National Research Center for Protozoan Diseases, Obihiro University of Agriculture and Veterinary Medicine, Inada-Cho, Obihiro, Hokkaido, Japan.
Department of Internal Medicine and Infectious Diseases, Faculty of Veterinary Medicine, Mansoura University, Mansoura, Dakahlia, Egypt.
Parasit Vectors. 2022 Sep 19;15(1):329. doi: 10.1186/s13071-022-05430-4.
An innovative approach has been introduced for identifying and developing novel potent and safe anti-Babesia and anti-Theileria agents for the control of animal piroplasmosis. In the present study, we evaluated the inhibitory effects of Malaria Box (MBox) compounds (n = 8) against the growth of Babesia microti in mice and conducted bioinformatics analysis between the selected hits and the currently used antibabesial drugs, with far-reaching implications for potent combinations.
A fluorescence assay was used to evaluate the in vivo inhibitory effects of the selected compounds. Bioinformatics analysis was conducted using hierarchical clustering, distance matrix and molecular weight correlation, and PubChem fingerprint. The compounds with in vivo potential efficacy were selected to search for their target in the piroplasm parasites using quantitative PCR (qPCR).
Screening the MBox against the in vivo growth of the B. microti parasite enabled the discovery of potent new antipiroplasm drugs, including MMV396693 and MMV665875. Interestingly, statistically significant (P < 0.05) downregulation of cysteine protease mRNA levels was observed in MMV665875-treated Theileria equi in vitro culture in comparison with untreated cultures. MMV396693/clofazimine and MMV665875/atovaquone (AV) showed maximum structural similarity (MSS) with each other. The distance matrix results indicate promising antibabesial efficacy of combination therapies consisting of either MMV665875 and AV or MMV396693 and imidocarb dipropionate (ID).
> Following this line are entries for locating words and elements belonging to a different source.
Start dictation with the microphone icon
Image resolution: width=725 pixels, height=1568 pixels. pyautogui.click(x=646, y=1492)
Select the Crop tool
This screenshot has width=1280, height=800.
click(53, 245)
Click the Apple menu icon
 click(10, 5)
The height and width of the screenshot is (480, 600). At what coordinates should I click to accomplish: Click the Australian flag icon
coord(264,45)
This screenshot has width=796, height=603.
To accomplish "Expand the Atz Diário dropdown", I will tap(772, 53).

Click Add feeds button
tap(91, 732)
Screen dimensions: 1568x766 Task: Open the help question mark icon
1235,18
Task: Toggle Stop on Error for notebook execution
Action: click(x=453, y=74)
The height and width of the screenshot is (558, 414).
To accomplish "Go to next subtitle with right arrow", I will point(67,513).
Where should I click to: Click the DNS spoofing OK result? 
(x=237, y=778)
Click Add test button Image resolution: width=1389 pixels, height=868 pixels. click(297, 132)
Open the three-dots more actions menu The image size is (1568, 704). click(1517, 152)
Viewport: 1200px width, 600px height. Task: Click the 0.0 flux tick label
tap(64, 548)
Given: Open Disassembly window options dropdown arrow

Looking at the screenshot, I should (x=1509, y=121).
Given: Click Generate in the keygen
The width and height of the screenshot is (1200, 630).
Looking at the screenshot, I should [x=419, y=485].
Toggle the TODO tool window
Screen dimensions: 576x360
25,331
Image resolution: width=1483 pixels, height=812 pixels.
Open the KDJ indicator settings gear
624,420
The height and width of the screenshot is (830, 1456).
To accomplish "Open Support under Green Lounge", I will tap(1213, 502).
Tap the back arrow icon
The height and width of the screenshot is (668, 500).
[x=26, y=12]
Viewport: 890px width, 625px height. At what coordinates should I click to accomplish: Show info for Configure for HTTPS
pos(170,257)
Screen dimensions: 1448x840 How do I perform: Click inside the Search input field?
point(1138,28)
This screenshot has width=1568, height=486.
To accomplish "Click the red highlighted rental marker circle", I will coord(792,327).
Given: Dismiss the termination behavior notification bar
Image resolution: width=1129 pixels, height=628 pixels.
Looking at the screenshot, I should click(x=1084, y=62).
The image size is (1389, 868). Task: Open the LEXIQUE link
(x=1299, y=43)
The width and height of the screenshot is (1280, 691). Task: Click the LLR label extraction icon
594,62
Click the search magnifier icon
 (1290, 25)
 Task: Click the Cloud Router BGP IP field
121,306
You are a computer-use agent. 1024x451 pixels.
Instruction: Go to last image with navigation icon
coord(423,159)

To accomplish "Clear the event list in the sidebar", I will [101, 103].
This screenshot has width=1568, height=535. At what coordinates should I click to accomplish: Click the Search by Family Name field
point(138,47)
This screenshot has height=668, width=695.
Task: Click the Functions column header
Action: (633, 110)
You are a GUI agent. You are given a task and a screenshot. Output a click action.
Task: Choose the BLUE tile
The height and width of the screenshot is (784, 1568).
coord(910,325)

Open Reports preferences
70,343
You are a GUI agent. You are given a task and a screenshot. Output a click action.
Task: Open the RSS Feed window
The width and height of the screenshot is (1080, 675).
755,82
Inhibitory and hematology assay results suggest that MMV396693 and MMV665875 are potent antipiroplasm monotherapies. The structural similarity results indicate that MMV665875 and MMV396693 have a similar mode of action as AV and ID, respectively. Our findings demonstrated that MBox compounds provide a promising lead for the development of new antibabesial therapeutic alternatives.
为了控制动物巴贝虫病,我们引入了一种创新方法来鉴定和开发新型有效且安全的抗巴贝西虫和抗泰勒虫药物。在本研究中,我们评估了 Malaria Box (MBox) 化合物(n=8)对小鼠微小巴贝虫生长的抑制作用,并对选定的化合物与目前使用的抗巴贝斯虫药物进行了生物信息学分析,这对有效的组合具有深远的意义。
采用荧光测定法评估选定化合物的体内抑制作用。使用层次聚类、距离矩阵和分子量相关性以及 PubChem 指纹图谱进行生物信息学分析。选择具有体内潜在疗效的化合物,使用定量 PCR (qPCR) 搜索其在巴贝斯虫寄生虫中的靶点。
筛选 MBox 化合物对微小巴贝虫体内生长的抑制作用,发现了新型有效的抗巴贝斯虫新药,包括 MMV396693 和 MMV665875。有趣的是,与未处理的培养物相比,在 MMV665875 处理的体外培养的马泰勒虫中,半胱氨酸蛋白酶 mRNA 水平呈统计学显著(P<0.05)下调。MMV396693/氯法齐明和 MMV665875/阿托伐醌(AV)彼此之间具有最大的结构相似性(MSS)。距离矩阵结果表明,由 MMV665875 和 AV 或 MMV396693 和咪唑苯并二氮䓬(ID)组成的联合疗法具有有希望的抗巴贝斯虫疗效。
抑制和血液学检测结果表明,MMV396693 和 MMV665875 是有效的抗巴贝斯虫单药治疗药物。结构相似性结果表明,MMV665875 和 MMV396693 的作用模式分别与 AV 和 ID 相似。我们的研究结果表明,MBox 化合物为开发新型抗巴贝斯虫治疗替代品提供了有希望的先导化合物。